Sur les traces de la première constitution suisse

© DR
Bâtiment des Archives fédérales suisses à Berne.

Mais où est donc passé l'acte fondateur de la Suisse de 1798? Pas dans les Archives fédérales en tout cas. Mais un document original a-t-il réellement existé? Nous avons mené l'enquête.

Au téléphone, Alain-Jacques Tornare fulmine: «C’est un document essentiel de la démocratie suisse! C’est le tout premier traité fondateur de la Suisse moderne. Il n’y a jamais eu de constitution suisse avant celle de 1798. Il doit certainement y avoir un acte original de cet événement unique signé quelque part!» En écoutant l’historien franco-gruérien me reviennent en mémoire des bribes de lecture et de cours sur l’origine de la Confédération suisse. Ce n’était, avant 1789, qu’un amalgame de treize petits Etats ou cantons inégaux par la taille comme par la richesse économique, qui se toléraient par la ratification de pactes d’alliance. A cette époque, Berne, le plus imposant de tous, étendait ses possessions de la Reuss, à la frontière avec le canton de Lucerne, jusqu’au bord du Léman (pays de Vaud).

En 1797, cette Confédération des XIII cantons est entraînée dans le mouvement révolutionnaire français. Exilé à Paris, le Vaudois Frédéric-César de La Harpe, ayant rencontré à plusieurs reprises le général Bonaparte, fait paraître une brochure dédiée «aux habitants du Pays de Vaud, esclaves des oligarques de Fribourg et de Berne». Il y défend l’idée d’une constitution définissant un gouvernement indépendant et obtient la protection officielle de la France pour le Pays de Vaud.

Dans le même temps, le Bâlois Peter Ochs, également exilé à Paris, est chargé par le Directoire d’élaborer un projet de constitution helvétique en langue française. Ce projet, Peter Ochs l’a remis le 15 janvier 1798 aux membres du Directoire. Il ne s’agissait que d’une proposition, Ochs lui-même l’affirme dans sa correspondance: «Ce Plan de Constitution pour la République helvétique n’est que provisoire. Il s’agit seulement de détruire l’Aristocratie, et d’établir un régime représentatif quelconque, qui ait assez de force pour pouvoir réprimer les malveillants de toute espèce [sic].» (Peter Ochs, cité par Beat von Wartburg, voir la bibliographie en fin d’article.)

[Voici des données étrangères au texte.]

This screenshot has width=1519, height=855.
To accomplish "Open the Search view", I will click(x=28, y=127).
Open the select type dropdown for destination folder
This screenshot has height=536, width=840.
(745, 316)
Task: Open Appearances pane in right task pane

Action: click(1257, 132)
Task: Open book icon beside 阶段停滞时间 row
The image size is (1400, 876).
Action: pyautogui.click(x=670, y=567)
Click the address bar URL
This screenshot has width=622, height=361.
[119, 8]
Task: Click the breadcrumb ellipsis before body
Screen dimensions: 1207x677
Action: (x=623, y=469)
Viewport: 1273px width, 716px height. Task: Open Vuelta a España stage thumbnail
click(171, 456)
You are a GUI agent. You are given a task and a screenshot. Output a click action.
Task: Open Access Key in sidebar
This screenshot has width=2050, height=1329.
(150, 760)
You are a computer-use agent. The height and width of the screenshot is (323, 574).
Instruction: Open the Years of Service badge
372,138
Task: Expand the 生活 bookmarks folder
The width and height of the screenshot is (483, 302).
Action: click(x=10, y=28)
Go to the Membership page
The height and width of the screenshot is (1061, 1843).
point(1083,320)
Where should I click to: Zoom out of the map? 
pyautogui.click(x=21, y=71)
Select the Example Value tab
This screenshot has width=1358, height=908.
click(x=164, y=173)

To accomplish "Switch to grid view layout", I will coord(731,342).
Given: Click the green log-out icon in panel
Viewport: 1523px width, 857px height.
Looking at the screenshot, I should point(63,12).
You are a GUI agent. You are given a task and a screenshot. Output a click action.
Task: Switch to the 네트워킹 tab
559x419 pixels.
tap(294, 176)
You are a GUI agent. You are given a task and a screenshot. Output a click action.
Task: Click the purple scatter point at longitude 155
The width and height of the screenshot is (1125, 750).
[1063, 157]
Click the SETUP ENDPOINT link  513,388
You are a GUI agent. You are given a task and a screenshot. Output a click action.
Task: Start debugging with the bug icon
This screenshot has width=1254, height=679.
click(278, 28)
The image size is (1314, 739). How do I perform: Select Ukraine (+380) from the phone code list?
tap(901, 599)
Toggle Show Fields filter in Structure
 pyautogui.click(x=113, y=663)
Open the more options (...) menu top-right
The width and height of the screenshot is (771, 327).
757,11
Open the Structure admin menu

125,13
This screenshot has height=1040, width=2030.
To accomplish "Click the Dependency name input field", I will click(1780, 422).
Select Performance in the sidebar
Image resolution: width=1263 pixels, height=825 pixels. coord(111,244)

Ochs prévoyait un referendum pour demander au peuple suisse s’il souhaitait qu’une Assemblée constituante lui présentât un autre plan de constitution. Mais le document a été corrigé par des membres du Directoire, et même, dit-on, par le général Bonaparte, au moins sur un point, avant d’être traduit en allemand et en italien, imprimé à Paris puis diffusé en Suisse en vue de son adoption par une Assemblée nationale à Aarau le 28 mars 1798. C’est alors que l’histoire de ce projet constitutionnel devient un casse-tête historiographique. Ni les sources bibliographiques les plus sérieuses, ni les historiens contemporains n’apportent de réponse claire et définitive sur sa destinée.